Work required: Repeat the entries below exactly. Begin with the first line and end with the line that contains "Рецепты (741, 125)".

═══ Records for the task

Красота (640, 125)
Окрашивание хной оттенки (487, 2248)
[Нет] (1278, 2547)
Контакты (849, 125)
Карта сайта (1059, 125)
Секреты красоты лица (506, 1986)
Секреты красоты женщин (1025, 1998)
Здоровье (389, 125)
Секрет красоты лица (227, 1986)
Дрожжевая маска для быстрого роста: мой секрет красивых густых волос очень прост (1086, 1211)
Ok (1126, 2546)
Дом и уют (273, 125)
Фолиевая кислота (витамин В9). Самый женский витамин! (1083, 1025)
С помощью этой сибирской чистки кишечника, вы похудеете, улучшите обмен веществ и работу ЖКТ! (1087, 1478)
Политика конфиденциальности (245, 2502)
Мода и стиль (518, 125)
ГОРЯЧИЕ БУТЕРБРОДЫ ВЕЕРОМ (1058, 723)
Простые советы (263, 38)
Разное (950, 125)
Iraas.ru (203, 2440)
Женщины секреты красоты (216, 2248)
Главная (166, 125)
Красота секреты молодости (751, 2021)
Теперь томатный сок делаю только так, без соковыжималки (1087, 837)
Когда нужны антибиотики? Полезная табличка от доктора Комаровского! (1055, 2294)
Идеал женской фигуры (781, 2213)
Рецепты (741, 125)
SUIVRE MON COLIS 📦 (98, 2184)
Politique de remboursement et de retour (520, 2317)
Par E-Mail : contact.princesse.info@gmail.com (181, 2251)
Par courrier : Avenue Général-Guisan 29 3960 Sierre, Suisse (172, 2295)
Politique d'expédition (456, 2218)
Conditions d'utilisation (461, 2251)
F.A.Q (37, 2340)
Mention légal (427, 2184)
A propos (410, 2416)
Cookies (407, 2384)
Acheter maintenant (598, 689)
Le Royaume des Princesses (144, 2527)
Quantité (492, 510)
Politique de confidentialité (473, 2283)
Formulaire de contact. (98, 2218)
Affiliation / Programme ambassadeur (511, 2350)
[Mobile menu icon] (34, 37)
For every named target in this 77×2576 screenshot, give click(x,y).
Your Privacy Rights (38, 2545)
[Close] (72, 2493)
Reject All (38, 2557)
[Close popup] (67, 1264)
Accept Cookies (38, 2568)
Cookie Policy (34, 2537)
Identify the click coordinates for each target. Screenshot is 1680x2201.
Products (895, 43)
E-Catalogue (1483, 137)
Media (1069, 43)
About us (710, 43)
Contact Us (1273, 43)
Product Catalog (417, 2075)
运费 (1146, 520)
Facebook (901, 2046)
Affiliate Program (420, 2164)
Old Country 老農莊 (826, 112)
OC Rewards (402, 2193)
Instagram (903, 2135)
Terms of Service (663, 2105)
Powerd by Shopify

══════

Output:
Красота (640, 125)
Окрашивание хной оттенки (487, 2248)
[Нет] (1278, 2547)
Контакты (849, 125)
Карта сайта (1059, 125)
Секреты красоты лица (506, 1986)
Секреты красоты женщин (1025, 1998)
Здоровье (389, 125)
Секрет красоты лица (227, 1986)
Дрожжевая маска для быстрого роста: мой секрет красивых густых волос очень прост (1086, 1211)
Ok (1126, 2546)
Дом и уют (273, 125)
Фолиевая кислота (витамин В9). Самый женский витамин! (1083, 1025)
С помощью этой сибирской чистки кишечника, вы похудеете, улучшите обмен веществ и работу ЖКТ! (1087, 1478)
Политика конфиденциальности (245, 2502)
Мода и стиль (518, 125)
ГОРЯЧИЕ БУТЕРБРОДЫ ВЕЕРОМ (1058, 723)
Простые советы (263, 38)
Разное (950, 125)
Iraas.ru (203, 2440)
Женщины секреты красоты (216, 2248)
Главная (166, 125)
Красота секреты молодости (751, 2021)
Теперь томатный сок делаю только так, без соковыжималки (1087, 837)
Когда нужны антибиотики? Полезная табличка от доктора Комаровского! (1055, 2294)
Идеал женской фигуры (781, 2213)
Рецепты (741, 125)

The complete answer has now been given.